=== Reading passage ===

Inside Enron


Review by Willard Manus

Enron, the disgraced company that fleeced the world of an estimated one billion dollars, used to flaunt its advertising slogan: "Ask Why." Hatched up by Madison Avenue, the slogan was meant to convince us that Enron was unafraid to challenge conventional business thinking, that it was led by brave and noble executives who, if left alone, would find new ways to create wealth and prosperity for us all.

Today we know what a crock that was, a lie invented to cover up corporate fraud, rapacity and selfishness on an unprecedented scale. Enron, America's seventh largest company, has collapsed, in a domino effect that has taken down many other business institutions and ruined the lives of thousands of innocent people.

Enron's slogan still has an unintended resonance. We all need to "ask why" the company collapsed the way it did. Why didn't the so-called watchdogs of the business world--accountants, bankers, stock analysts, journalists, government officials--see it coming? Why didn't they blow the whistle on a scandal of such massive proportions?

=== Data shown ===

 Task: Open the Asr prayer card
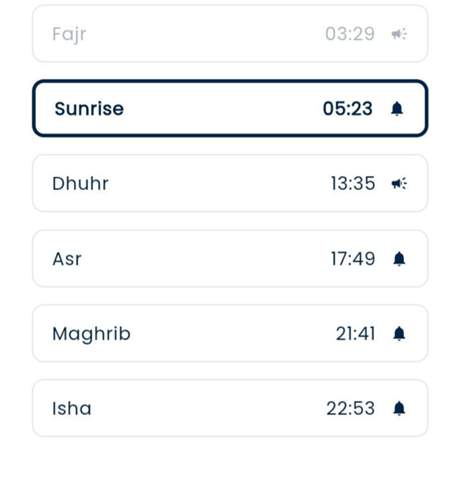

===

■ Task A: Render this sentence from the Enron review in Spanish: "Enron's slogan still has an unintended resonance."
■ Task B: Pick up the review of the Enron story after its final sentence and keep writing it.

■ Exercise response A: El eslogan de Enron todavía tiene una resonancia no intencionada.

■ Exercise response B:
The answers can be found in ENRON: THE SMARTEST GUYS IN THE ROOM, the new full-length documentary by Alex Gibney. Based on the best-selling book of the same name by Bethany McLean and Peter Elkind, the film offers a meticulous and damning portrait of the Enron scandal--and of the larger society which allowed it to happen.

Comprised of interviews, TV footage, audio tapes and home movies--mostly shot by Enron employees on company outings--Gibney's documentary, an official Sundance 2005 selection, was shot by Maryse (Velvet Goldmine) Alberti and edited by Alison (American High) Ellwood, and produced by Magnolia Pictures.

"Through Bethany and Peter's writing I saw that the story of Enron was more than a corporate scandal," said Gibney. "It was a human drama with the emotional power of a Greek tragedy--yet tinged with the blackest humor imaginable. The film allowed me to explore some larger themes about American culture, the cruelty of our economic system, and the way it can be easily rigged for the benefit of the high and mighty."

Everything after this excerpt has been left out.